EGU23-6667, updated on 25 Feb 2023
EGU General Assembly 2023
© Author(s) 2023. This work is distributed under
the Creative Commons Attribution 4.0 License.

Potential role of methane and other non-CO2 trace gases in past warm climates

Peter Hopcroft1, Diane Segalla2, Gilles Ramstein3, and Thomas Pugh4
Peter Hopcroft et al.
  • 1School of Geography, Earth & Environmental Sciences, University of Birmingham, Birmingham, UK
  • 2University of Paris-Saclay, LSCE, Environment and Climate Sciences, Saint-Aubin, France
  • 3Laboratoire des Sciences du Climat et de l’Environnement, Institut Pierre Simon Laplace, Centre National de la Recherche Scientifique–Universite de Saint-Quentin en Yvelines, Universite Paris-Saclay, Gif-sur-Yvette, France
  • 4Dept of Physical Geography and Ecosystem Science, Lund University, Lund, Sweden

Past warm climates allow the evaluation model predictions of the response of the Earth System to elevated greenhouse gas levels.
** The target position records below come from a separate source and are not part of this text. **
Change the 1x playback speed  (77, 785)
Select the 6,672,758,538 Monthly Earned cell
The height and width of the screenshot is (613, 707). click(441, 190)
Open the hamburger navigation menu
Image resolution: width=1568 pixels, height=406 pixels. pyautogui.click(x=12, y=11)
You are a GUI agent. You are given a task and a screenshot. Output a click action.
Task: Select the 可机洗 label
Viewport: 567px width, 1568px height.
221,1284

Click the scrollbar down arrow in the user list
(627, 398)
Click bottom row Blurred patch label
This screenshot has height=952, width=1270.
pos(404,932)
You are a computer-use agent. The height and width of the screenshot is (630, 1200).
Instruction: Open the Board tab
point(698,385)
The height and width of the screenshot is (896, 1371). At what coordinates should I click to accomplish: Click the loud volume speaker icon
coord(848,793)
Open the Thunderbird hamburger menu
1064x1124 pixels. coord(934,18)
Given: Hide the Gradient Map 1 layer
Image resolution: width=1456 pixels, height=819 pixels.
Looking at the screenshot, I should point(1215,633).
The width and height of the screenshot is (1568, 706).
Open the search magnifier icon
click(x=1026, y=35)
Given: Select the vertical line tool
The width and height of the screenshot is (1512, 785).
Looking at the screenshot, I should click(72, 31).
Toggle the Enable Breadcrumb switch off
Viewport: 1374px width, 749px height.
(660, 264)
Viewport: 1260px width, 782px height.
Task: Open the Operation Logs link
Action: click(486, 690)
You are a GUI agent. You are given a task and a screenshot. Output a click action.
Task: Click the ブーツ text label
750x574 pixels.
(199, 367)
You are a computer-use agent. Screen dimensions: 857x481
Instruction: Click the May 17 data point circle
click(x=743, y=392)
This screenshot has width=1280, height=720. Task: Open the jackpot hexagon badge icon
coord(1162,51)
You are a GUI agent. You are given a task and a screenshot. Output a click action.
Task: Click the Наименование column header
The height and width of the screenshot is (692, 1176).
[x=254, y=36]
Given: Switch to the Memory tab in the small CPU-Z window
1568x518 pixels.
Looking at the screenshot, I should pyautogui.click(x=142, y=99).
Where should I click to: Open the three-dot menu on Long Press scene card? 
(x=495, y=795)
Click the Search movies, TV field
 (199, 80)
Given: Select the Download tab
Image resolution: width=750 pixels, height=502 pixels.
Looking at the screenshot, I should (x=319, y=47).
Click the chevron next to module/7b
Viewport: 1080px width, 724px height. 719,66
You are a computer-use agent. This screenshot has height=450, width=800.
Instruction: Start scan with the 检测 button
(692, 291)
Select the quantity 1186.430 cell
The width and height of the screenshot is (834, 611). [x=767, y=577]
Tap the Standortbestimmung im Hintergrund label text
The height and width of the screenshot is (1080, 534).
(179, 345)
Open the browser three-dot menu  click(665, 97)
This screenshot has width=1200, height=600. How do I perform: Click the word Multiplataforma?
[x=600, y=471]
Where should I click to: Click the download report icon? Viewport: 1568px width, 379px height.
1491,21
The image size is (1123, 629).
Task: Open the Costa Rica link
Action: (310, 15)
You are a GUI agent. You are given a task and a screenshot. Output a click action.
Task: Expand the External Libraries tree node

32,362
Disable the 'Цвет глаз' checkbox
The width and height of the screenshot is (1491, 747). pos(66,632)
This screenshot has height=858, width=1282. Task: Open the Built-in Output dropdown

However, Earth System model simulations routinely underestimate high-latitude warmth for past states, meaning that the forcings provided to models, the models themselves or the climate reconstructions are in error. We focus on the first of these and review the potential role of varying levels of atmospheric trace gases besides carbon dioxide (non-CO2 trace gases), which has been investigated in relatively few studies to date. Using a combination of terrestrial biogeochemistry models and simplified atmospheric chemistry scheme we make first-order estimates of the radiative forcing by non-CO2 trace gases for the mid-Pliocene and compare these with new results for the Miocene. We will discuss the main uncertainties involved and review potential avenues for future research.

How to cite: Hopcroft, P., Segalla, D., Ramstein, G., and Pugh, T.: Potential role of methane and other non-CO2 trace gases in past warm climates, EGU General Assembly 2023, Vienna, Austria, 24–28 Apr 2023, EGU23-6667,, 2023.